Some of the first users of the OLPC at Wikimania. The laptop had a very prominent place in the “free culture space” of the conference.

Photo: preetamrai, CC-BY-SA.

I did enjoy Taipei itself, especially a fun little tour with Shun-ling Chen, Mel from OLPC, and the Semantic MediaWiki developers. There is also some incriminating video evidence from another occasion that Kat will probably use against me sooner or later. I derived the greatest enjoyment from making new friends, having interesting conversations, and discovering new patterns (in reality in general and Wikipedia in particular). In that respect, I especially cherish the new things I learned from people like Luca de Alfaro (trust and reputation in Wikipedia), Michael Dale (Metavid), Shay David (Kaltura), and Brian Mingus (quality heuristics – let’s chat some more about this soon). I think all Board members had great conversations with Sue Gardner, our new “Special Advisor”, and Mike Godwin, our new Legal Counsel. And of course, it was great to connect again and catch up with many old friends in an unlikely location.

There was definitely a language barrier to connect more with the local folks. English isn’t that commonly spoken in Taiwan, and I found it difficult to converse much beyond smalltalk. Not much that can be done about that other than learning Chinese, which I’m afraid is unlikely to make my to-do list anytime soon.
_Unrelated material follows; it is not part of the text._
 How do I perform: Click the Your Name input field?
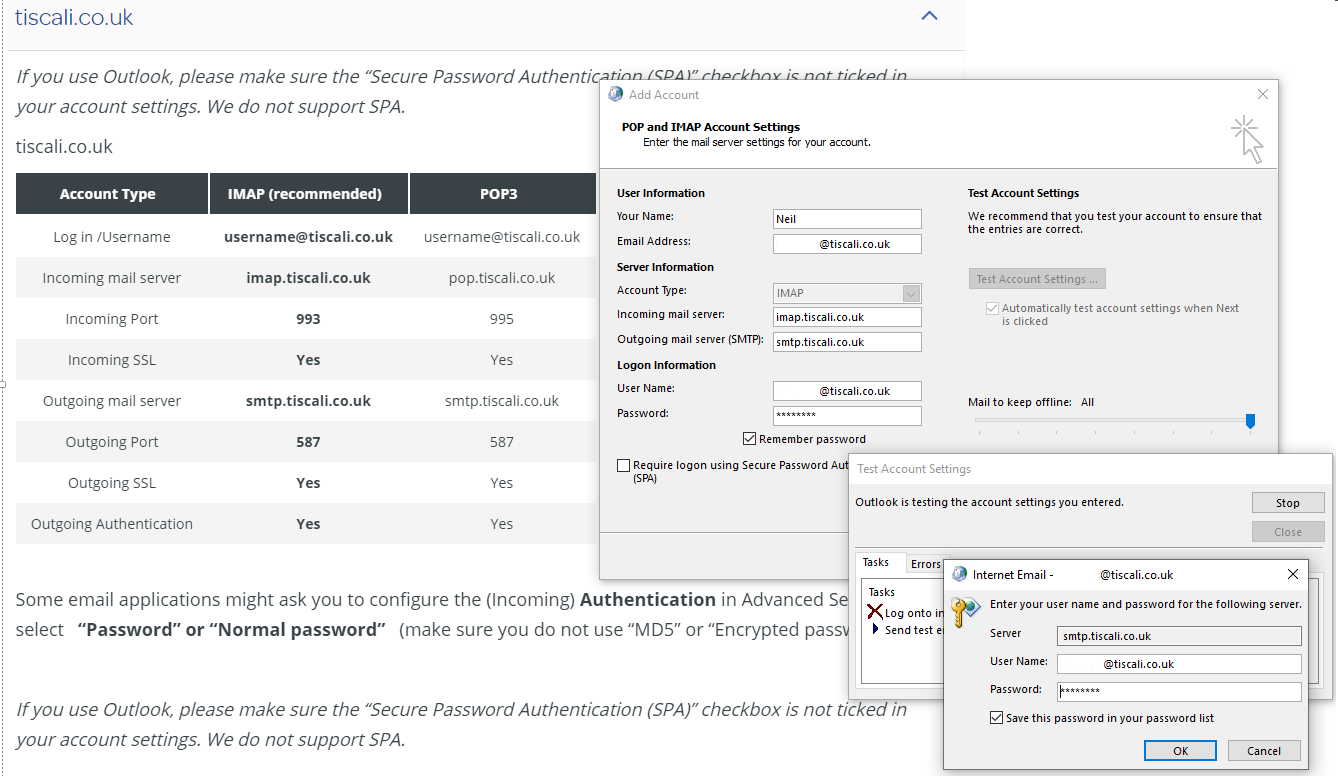846,219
I tried to be accessible to anyone who did want to speak with me and gave an interview to a local magazine about OmegaWiki.
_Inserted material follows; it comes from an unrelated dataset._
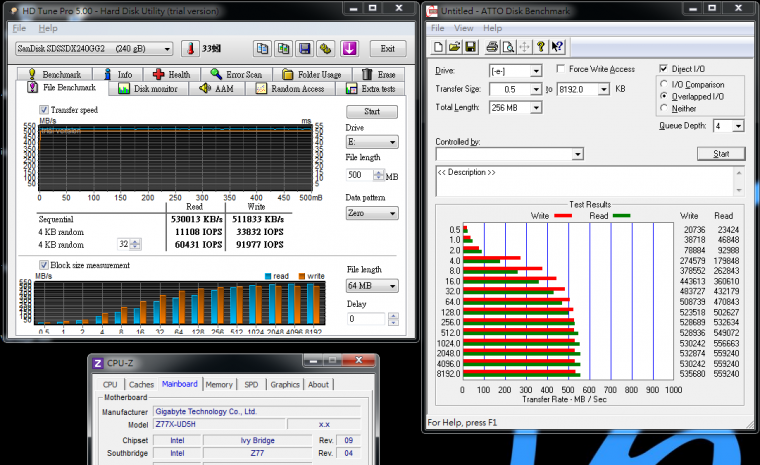Click the Exit button in HD Tune
The height and width of the screenshot is (465, 760).
pos(388,49)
I will find it very interesting to look back on this Wikimania in context, and to hear more from others about it. I for one think it was a complete success. But I felt the same way about Boston and Frankfurt, so I hope there will also be some constructive criticism and maybe even some trolling. 😉 I’m also keen to see more wiki-events small and large. I won’t be able to make it to all or even most of them, but that’s OK. One way or another, it is wonderful to see the global community for free culture thrive. As a community, as friends; constructive in conflict, united in diversity.


Delphine and me are sharing a precious moment. “I ate what?!” I’m sure you can come up with a funnier caption for this one. I really have no memory of what actually happened. :-)

Photo: Kat Walsh, CC-BY-SA.

1 Comment

  1. I don’t remember what actually happened either; I’m just glad I got a picture of it! And I’m not actually going to share the more incriminating evidence too widely. I think. :-)

    Good summary of the meeting. Also, the 10 things has been in the enwiki anonnotice on and off.